For real. I remember that despite our best efforts discs would get scratched occasionally, and try keeping those disks pristine with kids. That mechanical drive was also a common and expensive point of failure that’s guaranteed to wear out eventually because of those moving parts.
It’s not all sunshine and rainbows, but I think there’s a tendency to glorify the past and hyperfocus on the disadvantages. We forget that there were parts of the past that really sucked.
simple@lemm.ee 8 months ago
Yeah, good times…
dan@upvote.au 8 months ago
Never had this issue with a Nintendo 64 :P
I don’t think I ever had issues with the cartridges.

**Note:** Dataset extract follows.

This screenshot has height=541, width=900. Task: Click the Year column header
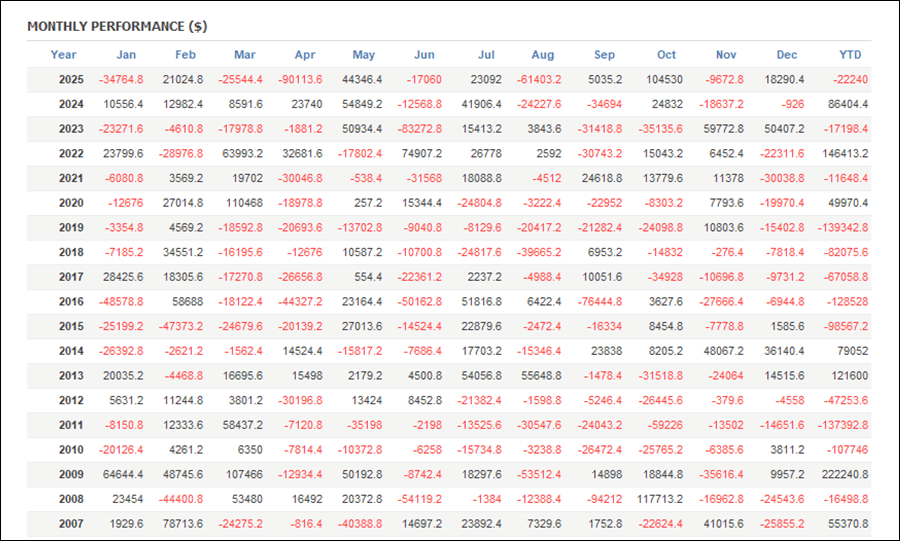point(63,55)
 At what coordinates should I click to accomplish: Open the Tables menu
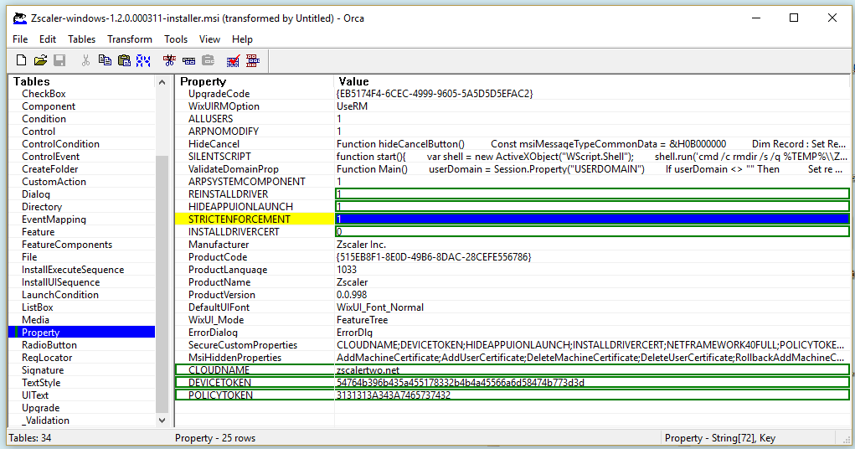point(82,39)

Instigate@aussie.zone 8 months ago
My copy of Beetle Adventure Racing on N64 went through the washing machine after it got picked up with my bedsheets. Left it in the sun for an hour afterwards and popped it back into the console and it kept working perfectly. I don’t know why any console devs ever decided that discs were better than cartridges; it’s just objectively untrue.
dan@upvote.au 8 months ago
The issue was that you can hold far more data on a CD - 650MB on a CD vs 64MB on the largest N64 cartridges. The N64’s 3D hardware was far superior to the Playstation, so sometimes I wonder if having a larger storage medium could have resulted in even better games.

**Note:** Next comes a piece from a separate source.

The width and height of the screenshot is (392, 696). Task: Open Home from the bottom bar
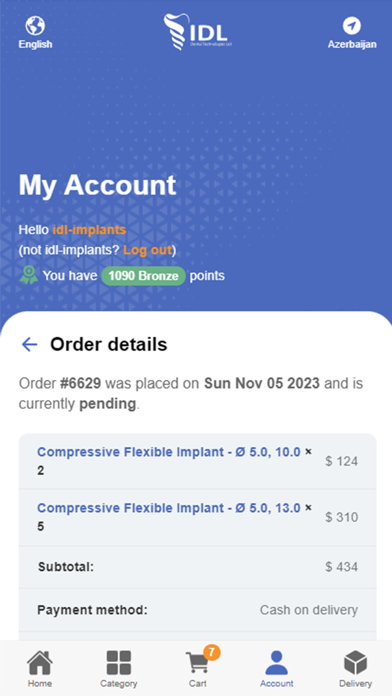40,668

ICastFist@programming.dev 8 months ago
laughs in unlocked PS2 with HDD
Rai@lemmy.dbzer0.com 8 months ago
RRoD was 360. PS2 was one of the most durable consoles ever.
I think the 2600 and SNES take the prize for durability. 64 was durable, unless you have the DK64 nightmare game console and played in the sun.
Cupcake1972@mander.xyz 8 months ago
They mean a red screen of death you’d get when the CD was invalid, not a RRoD.